[Data for the task — start]

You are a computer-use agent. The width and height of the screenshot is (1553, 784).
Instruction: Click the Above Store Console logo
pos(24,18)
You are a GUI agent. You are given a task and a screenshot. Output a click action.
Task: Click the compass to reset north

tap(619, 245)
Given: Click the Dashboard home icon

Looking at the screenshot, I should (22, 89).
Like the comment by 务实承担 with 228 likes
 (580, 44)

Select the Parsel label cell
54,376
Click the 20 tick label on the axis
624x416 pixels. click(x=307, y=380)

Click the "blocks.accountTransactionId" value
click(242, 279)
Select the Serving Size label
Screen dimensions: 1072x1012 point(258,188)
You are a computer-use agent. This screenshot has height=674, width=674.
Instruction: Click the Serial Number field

[Data for the task — finish]

# What is being asked
From the line containing "Instruction: Click the Above" down to the last line of the records above, print every line exactly, with both ends kept.

# Result of the task
Instruction: Click the Above Store Console logo
pos(24,18)
You are a GUI agent. You are given a task and a screenshot. Output a click action.
Task: Click the compass to reset north

tap(619, 245)
Given: Click the Dashboard home icon

Looking at the screenshot, I should (22, 89).
Like the comment by 务实承担 with 228 likes
 (580, 44)

Select the Parsel label cell
54,376
Click the 20 tick label on the axis
624x416 pixels. click(x=307, y=380)

Click the "blocks.accountTransactionId" value
click(242, 279)
Select the Serving Size label
Screen dimensions: 1072x1012 point(258,188)
You are a computer-use agent. This screenshot has height=674, width=674.
Instruction: Click the Serial Number field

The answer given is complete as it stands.